I turn and step on something soft. A small yelp arises beneath my foot. I pull away, and gasp. “Nathaniel! What are you doing here? Were you taking a nap in this wretched cold? You could freeze to death.” I start fretting over him, pulling him to a sitting position, wrapping my coat around him, and he wipes tired eyes with a small hand. Snow dusts his wool coat that I swipe off as though I’m beating a rug. Despite our meeting being awkward, I am overjoyed to see him. Two weeks is an eternity for a brother and sister who have such a close bond. The sister in me scolds him. “You shouldn’t be out here, Nat. You should be in class. Isn’t Sister Allyn looking for you?”
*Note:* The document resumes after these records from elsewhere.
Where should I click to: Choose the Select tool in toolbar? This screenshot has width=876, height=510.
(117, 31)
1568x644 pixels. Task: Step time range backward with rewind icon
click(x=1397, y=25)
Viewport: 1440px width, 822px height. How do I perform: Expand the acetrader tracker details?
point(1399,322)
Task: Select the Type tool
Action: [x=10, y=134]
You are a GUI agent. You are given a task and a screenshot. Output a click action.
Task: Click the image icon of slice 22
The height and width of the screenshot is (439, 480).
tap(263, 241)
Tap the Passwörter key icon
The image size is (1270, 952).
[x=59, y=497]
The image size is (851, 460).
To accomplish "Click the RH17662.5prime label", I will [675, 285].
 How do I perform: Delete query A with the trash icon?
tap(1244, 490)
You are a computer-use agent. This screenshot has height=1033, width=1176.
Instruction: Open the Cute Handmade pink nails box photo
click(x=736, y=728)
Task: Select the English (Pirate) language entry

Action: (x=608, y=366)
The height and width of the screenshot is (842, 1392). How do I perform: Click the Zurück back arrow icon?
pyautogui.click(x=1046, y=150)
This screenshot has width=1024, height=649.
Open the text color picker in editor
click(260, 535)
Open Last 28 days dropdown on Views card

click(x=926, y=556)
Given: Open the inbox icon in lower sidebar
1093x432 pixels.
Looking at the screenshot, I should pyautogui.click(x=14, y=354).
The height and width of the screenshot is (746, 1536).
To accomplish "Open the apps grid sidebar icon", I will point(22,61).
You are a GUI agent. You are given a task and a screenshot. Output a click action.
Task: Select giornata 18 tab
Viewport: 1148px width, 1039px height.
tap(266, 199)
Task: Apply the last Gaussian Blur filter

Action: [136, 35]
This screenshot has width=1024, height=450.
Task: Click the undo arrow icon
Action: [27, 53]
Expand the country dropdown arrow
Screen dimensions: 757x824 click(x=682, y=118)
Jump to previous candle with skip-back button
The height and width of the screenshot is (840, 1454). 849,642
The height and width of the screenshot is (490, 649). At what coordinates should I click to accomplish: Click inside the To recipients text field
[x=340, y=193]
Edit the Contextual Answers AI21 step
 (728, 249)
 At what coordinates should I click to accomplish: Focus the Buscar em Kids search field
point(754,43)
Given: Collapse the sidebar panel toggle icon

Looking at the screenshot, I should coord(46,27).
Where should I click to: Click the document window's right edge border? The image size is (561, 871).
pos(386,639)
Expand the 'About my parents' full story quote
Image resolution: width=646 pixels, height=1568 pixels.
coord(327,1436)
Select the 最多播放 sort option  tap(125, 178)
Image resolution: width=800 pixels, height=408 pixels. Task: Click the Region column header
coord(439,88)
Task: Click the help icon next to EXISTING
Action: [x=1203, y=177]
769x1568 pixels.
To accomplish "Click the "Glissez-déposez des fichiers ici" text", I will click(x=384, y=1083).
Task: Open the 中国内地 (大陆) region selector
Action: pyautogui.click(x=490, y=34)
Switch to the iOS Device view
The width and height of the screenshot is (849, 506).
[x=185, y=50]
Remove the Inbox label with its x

Nathaniel yawns and blinks sleep from bright blue eyes that remind me of the ocean. He shakes snow from hair mixed with the colors of autumn. My brother was just born beautiful. It’s almost a shame he’s going into the priesthood because he is going to be desirable when he’s older. “I-I wasn’t trying to sleep. I was hiding.”

I pull him to me and rest my head on top of his. His hair smells like snow and mint leaves. “Hiding from what?”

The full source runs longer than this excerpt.